■ Activity ■
The task calls for each line of the records below in which the word "agent" appears.

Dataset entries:
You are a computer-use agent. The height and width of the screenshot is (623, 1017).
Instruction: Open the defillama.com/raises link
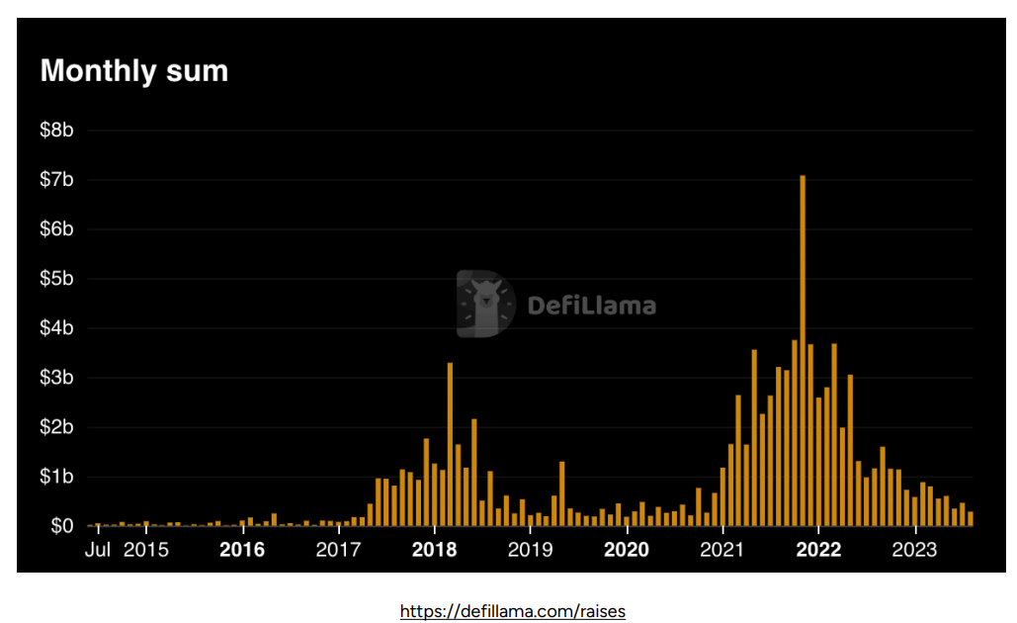(512, 611)
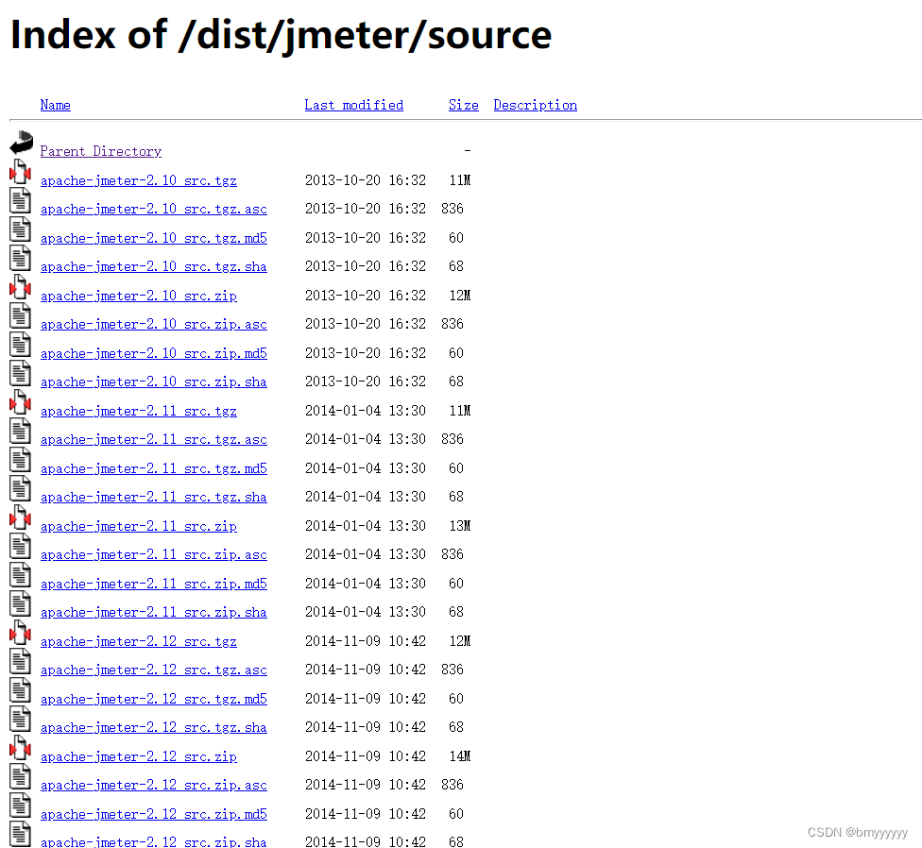Click the archive icon next to apache-jmeter-2.11_src.zip
This screenshot has width=922, height=848.
click(x=20, y=517)
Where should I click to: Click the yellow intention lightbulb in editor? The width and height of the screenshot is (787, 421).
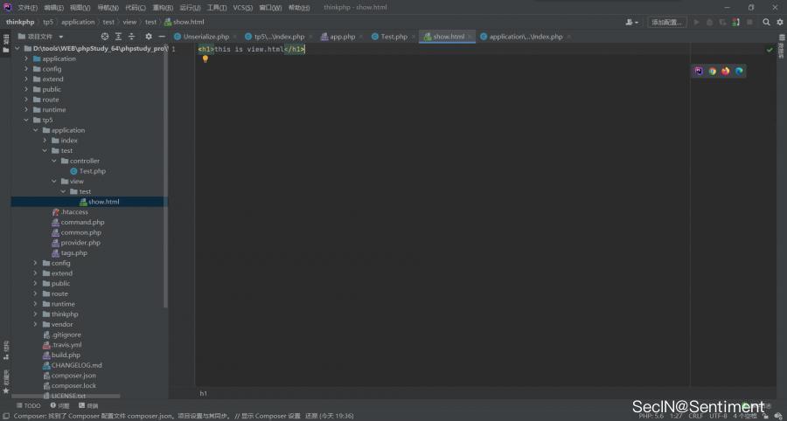pyautogui.click(x=205, y=59)
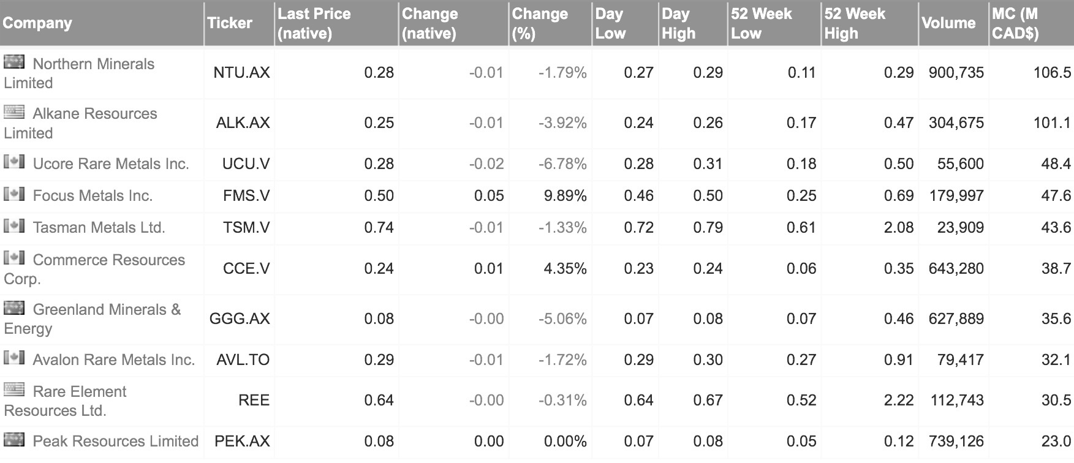Click the FMS.V ticker cell

246,196
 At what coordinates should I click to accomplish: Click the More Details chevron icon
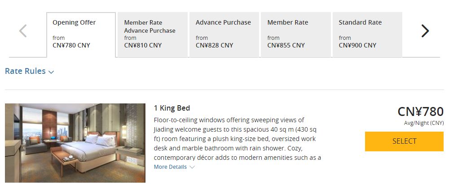click(192, 167)
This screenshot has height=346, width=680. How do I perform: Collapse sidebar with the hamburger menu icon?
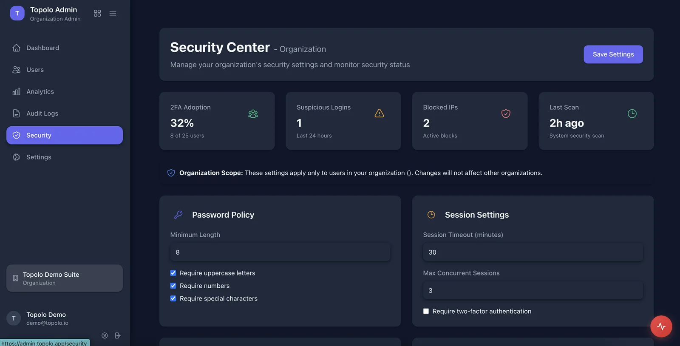click(113, 13)
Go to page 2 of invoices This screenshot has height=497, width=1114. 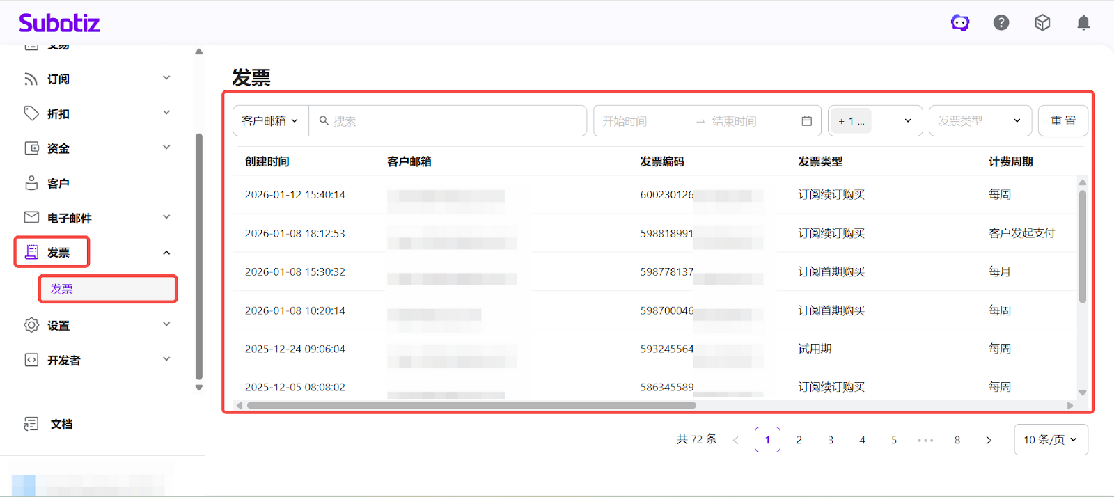pos(799,440)
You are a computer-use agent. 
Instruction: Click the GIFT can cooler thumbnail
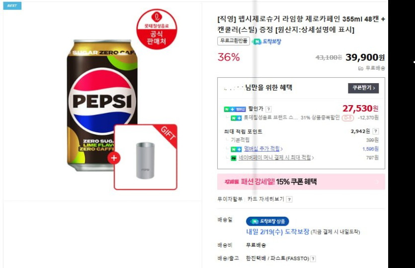pyautogui.click(x=145, y=158)
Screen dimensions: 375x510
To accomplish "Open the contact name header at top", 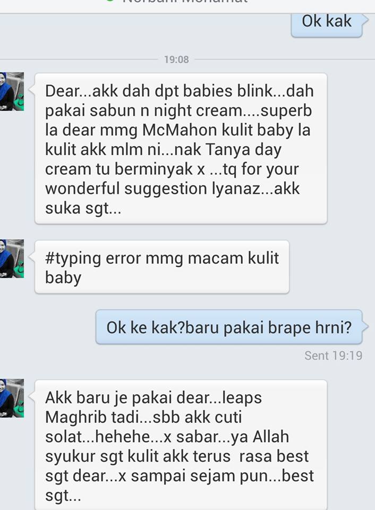I will click(185, 1).
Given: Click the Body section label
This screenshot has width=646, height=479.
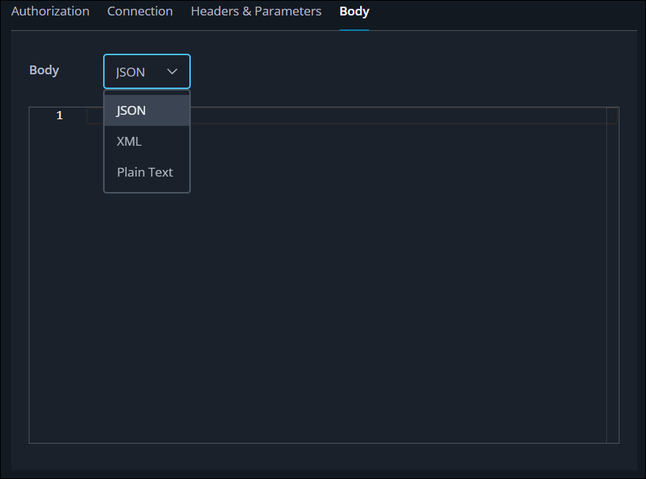Looking at the screenshot, I should point(43,70).
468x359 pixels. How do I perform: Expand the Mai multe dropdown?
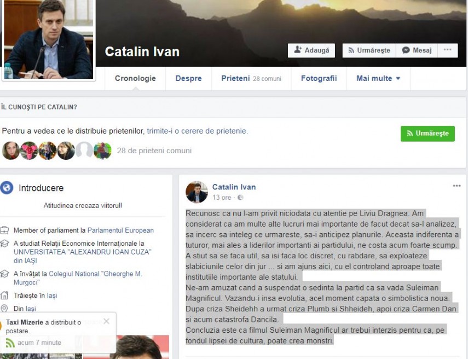point(378,78)
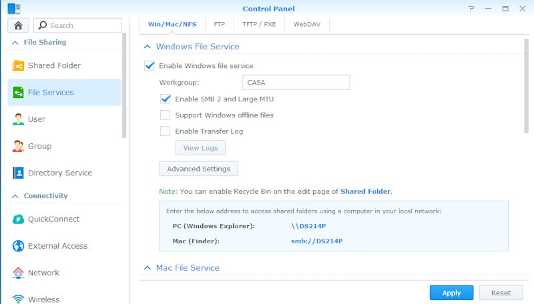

■ Reply to the task ■
You are a computer-use agent. The height and width of the screenshot is (623, 1017).
You are a computer-use agent. 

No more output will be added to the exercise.